Las primeras noches me costó dormir, pero pasaron los días y las noches, las fiebres, las risas y los festejos. Todo estaba igual, pero diferente. La casa se había llenado de vida y de nuevas historias que se amalgamaron con las viejas para empezar a nutrirse. Habíamos logrado habitar la casa. Cuando armé la pileta de lona recordé los veranos cuando con mi hermana y mi mamá nos tirábamos a tomar sol y jugábamos a que estábamos en una playa del Caribe. 

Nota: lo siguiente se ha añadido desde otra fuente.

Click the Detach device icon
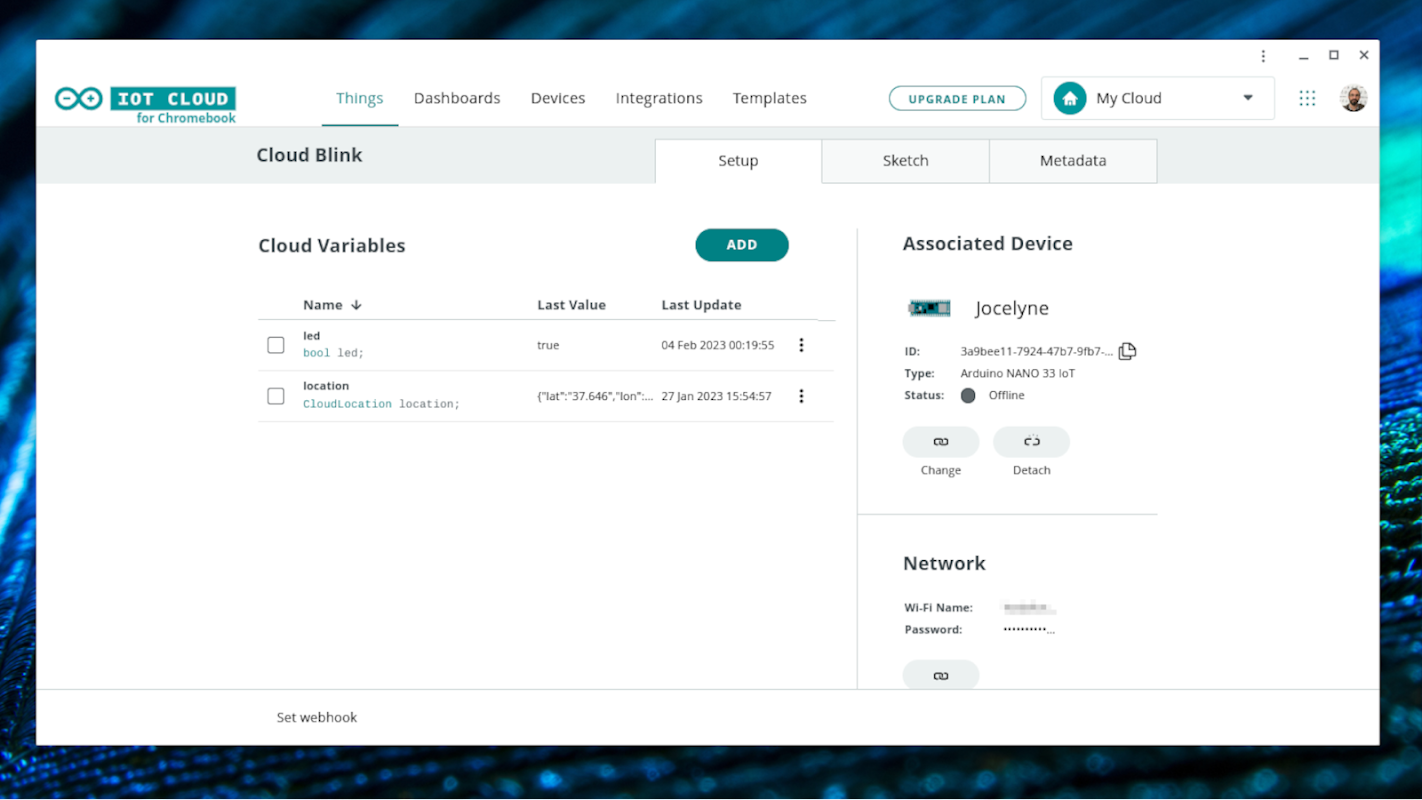Viewport: 1422px width, 800px height. click(1031, 442)
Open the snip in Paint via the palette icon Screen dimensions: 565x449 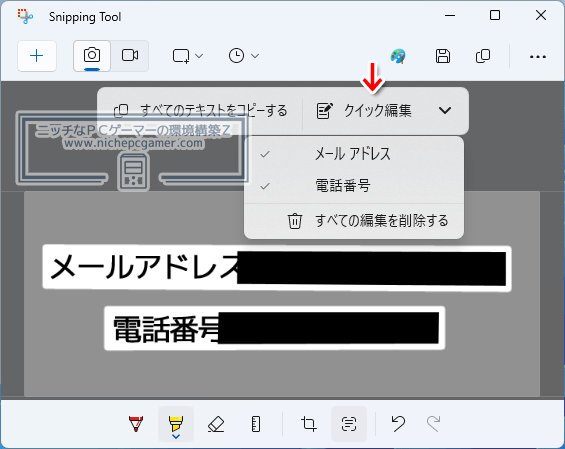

El domingo pasado corríamos con los chicos por el patio para mojarnos con la manguera y en un momento, exhaustos, se acostaron en el pasto, de cara al sol. Me puse la toalla como rejilla sobre el antebrazo y les dije: “¿Los caballeros desean tomar un jugo de naranja?”. “Sí, con pajita, por favor”, contestó el caballero más grande y continuamos un juego viejo con nuevos argumentos.

En nuestros planes está mudarnos. ¿Una forma de empezar de cero? No, imposible, las historias nos habitan.

A veces miro alguna casa y comento que así me gustaría que sea la nueva. “Quiero que el baño sea como el de Renzo”, dijo mi hijo que también planea y dibuja frentes, balcones y patios. No tenemos apuro, pero sabemos que algún día nos iremos y cerraré la puerta por última vez, no sin antes asomarme al comedor para, una vez más, despedirme de mi vieja y agradecerle por todo.